I don’t want to speak on behalf of anyone, but I think most entrepreneurs eventually embrace it when common sense re-enters the landscape. We go through our own 12-step program but eventually we are happy about that.

Yes, we like revenue, reach and growth more than costs, bottom line and budgets… but we identified an opportunity and found early success by adopting and applying common sense to a market and our operations, but somehow lost our way by not being comfortable to say… no.

Culture (organizational)

I sometimes wish I had outside investors so they can play bad cop. I found myself feeling like I had to say yes to everything and everyone. When startups go from losing money to being profitable (or even moreso, raising too much money), they move from a culture of scarcity and craftiness, to one of abundance and complacency.

My sense is that Peretti, Vox’s Jim Bankoff and Vice’s Shane Smith simply couldn’t say no when staff would point to their massive war chests in funding. Whatever the idea – good or bad, economic or not – by saying no, they would be cast as Scrooge. So it was YES, YES, YES. When Vice’s Josh Tyrangiel closed Vice’s Spanish office, he said that he didn’t know Vice had a Spanish bureau.

I started a business for many reasons. One was because I wanted to say yes… and I love saying yes to ideas, initiatives and questions… but there’s something emancipating about saying no. People have great ideas, but they also have bad ideas. People think they see the whole picture, but they seldom actually do.

Concentration (Focus)

And coming full circle… my guess is that the market reset and change in investor mood and expectations was a bit of downer first, but it did two things. With regards to content, it gave CEOs the opportunity to be a bit more nuanced into what areas they should expand in. I want to cover everything, but we don’t (and can’t) cover everything now.
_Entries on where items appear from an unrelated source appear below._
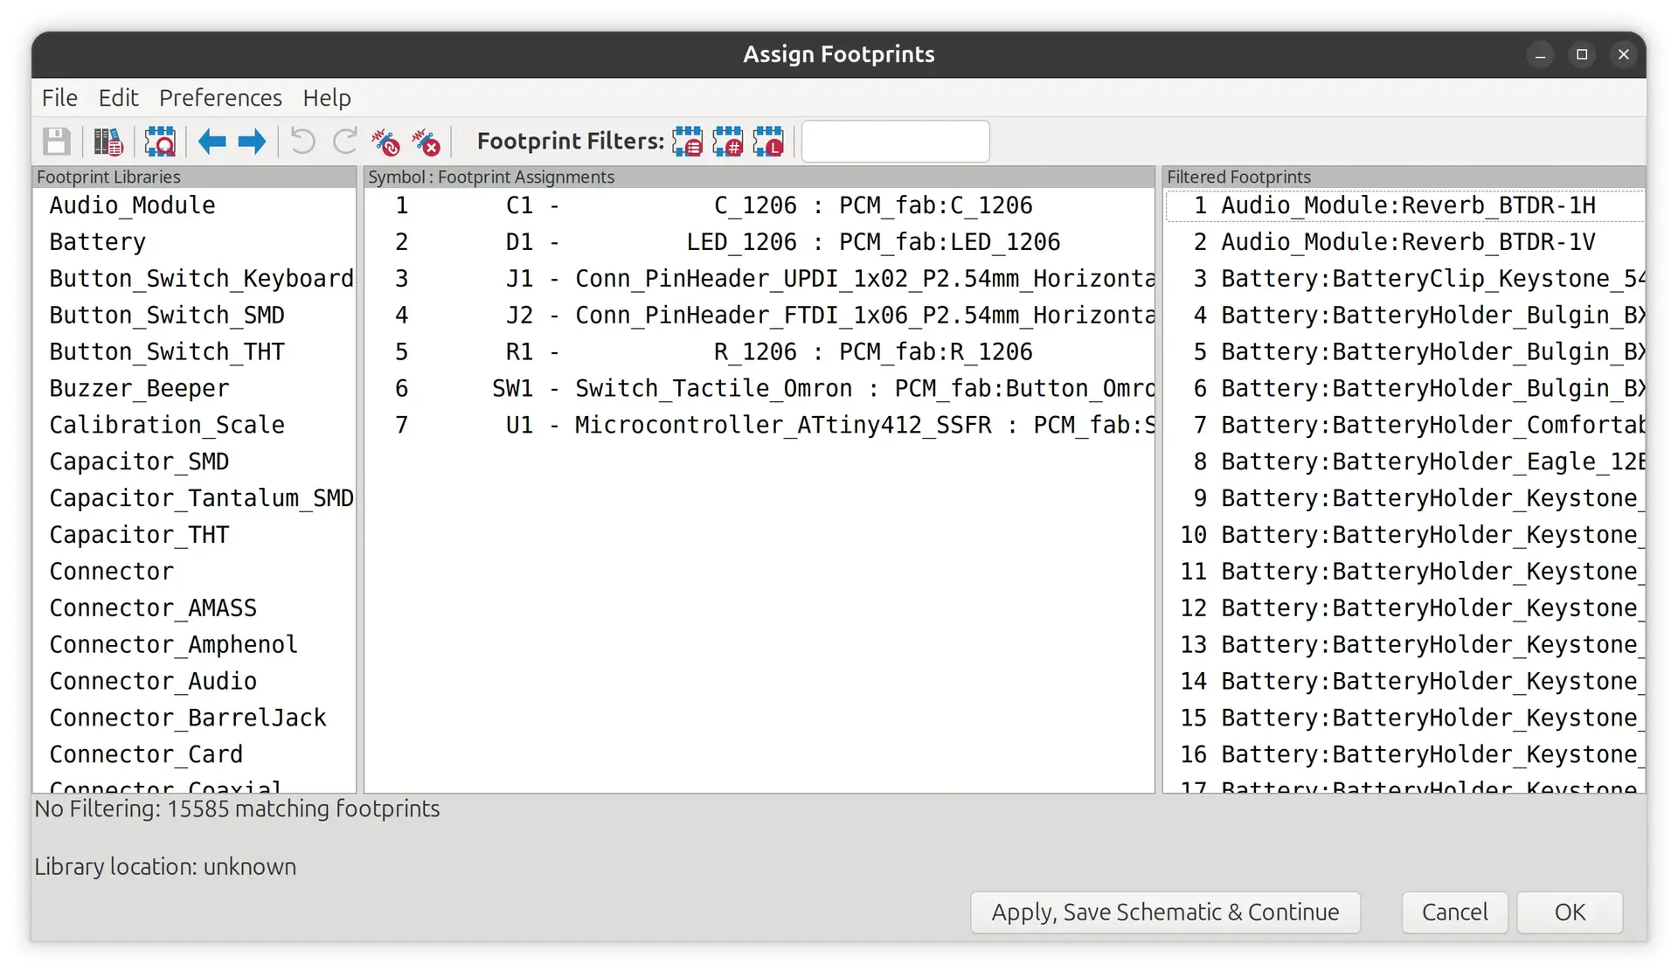This screenshot has width=1678, height=972.
Task: Go to next unassociated symbol arrow
Action: (x=253, y=142)
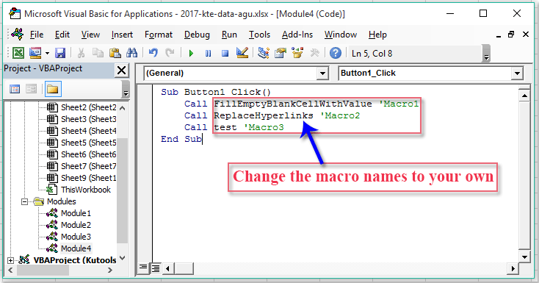The width and height of the screenshot is (539, 283).
Task: Click the Save icon in toolbar
Action: pos(60,53)
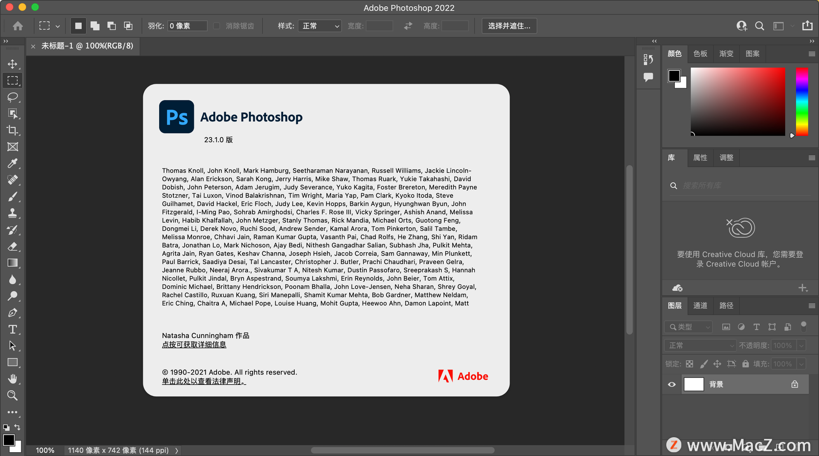Image resolution: width=819 pixels, height=456 pixels.
Task: Click the 选择并遮住... button
Action: [509, 26]
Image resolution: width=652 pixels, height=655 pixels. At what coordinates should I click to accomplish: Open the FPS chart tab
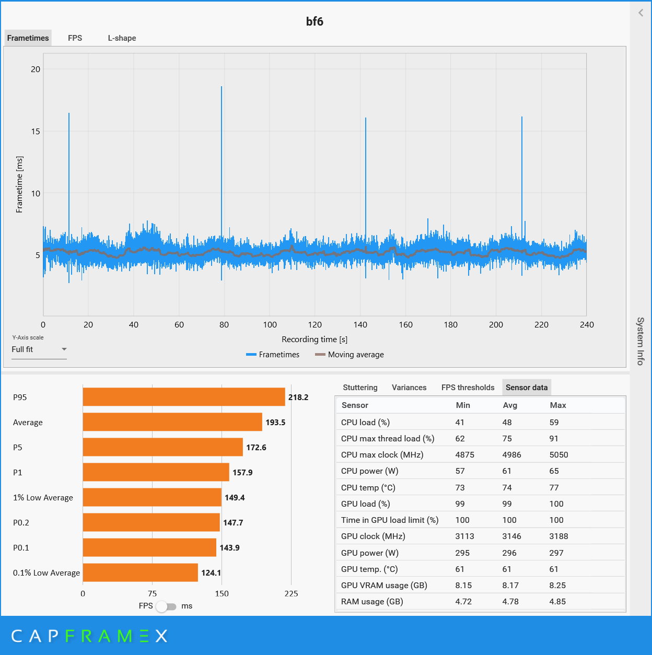pos(75,38)
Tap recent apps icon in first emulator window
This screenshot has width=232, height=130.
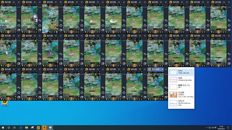click(x=19, y=30)

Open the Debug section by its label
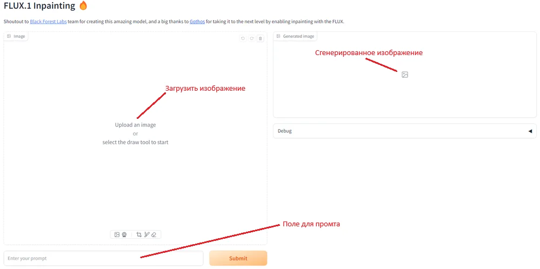pos(285,131)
Then with regards to monetization, it forces executives to pursue less sexy, but more lucrative areas.

Commerce

eCommerce is an example of that. eCommerce is as sexy as a root canal, but that today you are seeing venerable brands from NY Times (by way of their Wirecutter acquisition) and Buzzfeed include eCommerce as part of their strategy and offerings, it raises its profile.

Now granted, grossing $100 million in sales where you are retaining a small margin of that. For that reason, I think eCommerce is also due its day of reckoning as it’s really easy to create smoke and mirrors that suggest a company may be printing money, when in fact it’s struggling to run nickels together.

The web was always about the 3 Cs: content, community and commerce. But, many publishers got lazy thinking that advertising alone (Buzzfeed eschewed display ads altogether early on!) could create successful profitable businesses.

Global Community

Today we are seeing that a business needs to diversify editorial, distribution and commercialization… which is paradoxical because audiences have not yet supported the thesis that a publisher will satisfy their various editorial needs, same way that a consumer may be a client of both McDonald’s and Luger’s, but won’t necessarily want to order a Big Mac in Brooklyn or a porterhouse from the Golden Arches.

Ultimately, that supports another thesis Peretti has floated, which is consolidation, doubling down and going deeper to serve more of their core offering to global audiences, instead of going wide and offering a buffet of content to maximize reach that audiences didn’t care or ask for to begin with.